Après bien des déconvenues, les partisans d’un dialogue social organisé dans cette entreprise - la seule du groupe dans le monde à ne pas compter de comité d’entreprise - semblent sur le point de parvenir à leurs fins.

Un comité d’entreprise, aux Etats-Unis, ce serait inédit. Dans ce pays où des pans entiers de l’économie ne sont pas couverts par la loi fédérale sur le dialogue social et l’anti-syndicalisme est fort, même chez des filiales de groupes européens comme Deutsche Telekom, la participation des travailleurs à la gestion de l’entreprise relève du bon vouloir des employeurs.

Jonathan Walden, employé de l’usine, a donc le sentiment d’« avoir l’opportunité de faire quelque chose de nouveau et d’innovant », dit-il dans un entretien avec Equal Times.

Dès que le syndicat des travailleurs de l’automobile United Automobile Workers (UAW), désireux de s’implanter chez les constructeurs étrangers pour compenser les pertes d’adhérents chez les constructeurs américains, a annoncé la création d’une section syndicale pour les ouvriers de Volkswagen à Chattanooga, début juillet, Jonathan y a adhéré.

Dans le sud des Etats-Unis, « les syndicats sont pourtant l’exception plutôt que la norme », reconnaît le nouvel adhérent, qui n’avait jamais rejoint un syndicat auparavant.

 

Un débat polémique

En fait, les syndicats sont tellement mal vus dans cette région que la récolte de soutiens de salariés de Volkswagen à Chattanooga par l’UAW, puis l’ouverture de discussions au sujet d’un comité d’entreprise l’année dernière a déclenché une levée de boucliers des autorités locales.

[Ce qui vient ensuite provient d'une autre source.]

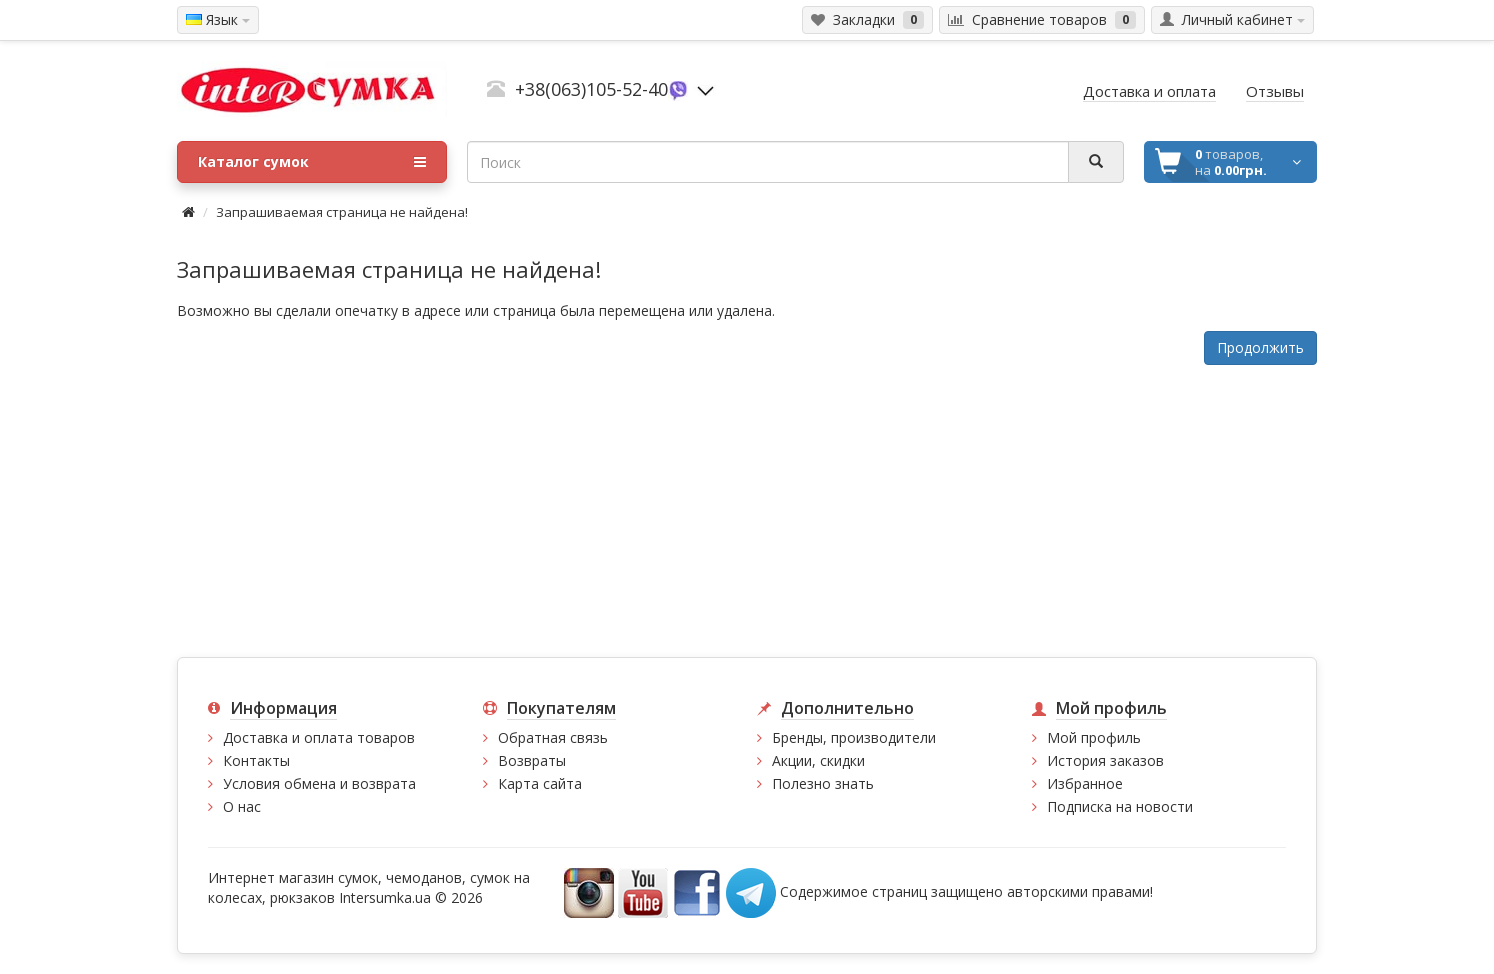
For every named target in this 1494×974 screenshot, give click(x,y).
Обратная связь (553, 737)
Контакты (256, 760)
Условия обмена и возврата (319, 783)
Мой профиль (1094, 737)
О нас (242, 806)
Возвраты (532, 760)
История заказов (1105, 760)
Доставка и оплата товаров (319, 737)
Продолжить (1260, 347)
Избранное (1085, 783)
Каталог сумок (312, 162)
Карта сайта (540, 783)
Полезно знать (823, 783)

Le gouverneur du Tennessee, le républicain Bill Haslam, a ainsi fait part de ses craintes pour la pérennité de l’usine si elle venait à être syndiquée.

Tandis que le sénateur Bob Corker a laissé entendre qu’une nouvelle ligne d’assemblage d’un véhicule utilitaire sportif complémentaire à celle de fabrication de la Passat, déjà fabriquée dans le Tennessee, échapperait à la ville.

Dans l’esprit de ces deux anciens dirigeants d’entreprises, l’UAW serait en partie responsable de la faillite de Détroit, la capitale américaine de l’automobile.

Dans ce contexte, « rejoindre le syndicat n’allait pas de soi », témoigne Jonathan.

« Avant de soutenir la création d’une section syndicale, j’ai dû me former, comprendre comment elles fonctionnent, ce qu’elles font », raconte ce jeune quadragénaire recruté par Volkswagen à l’atelier de peinture peu après l’ouverture de l’usine au printemps 2011.

Plus que la possibilité de faire grève ou d’obtenir de meilleurs salaires, c’est bien la perspective de prendre part à la vie économique de l’entreprise au travers d’un conseil d’entreprise qui semble pousser certains ouvriers Volkswagen du Tennessee à se syndiquer.

« Ce n’était pas évident, car le débat est très polémique », ajoute-t-il.

Tellement polémique que, lorsque l’UAW a perdu le vote sur sa représentation des ouvriers des chaînes de production de l’usine, par 712 voix contre 626 au début de l’année, le syndicat a imputé sa défaite à « une tempête d’interférences et de menaces de groupes d’intérêts. »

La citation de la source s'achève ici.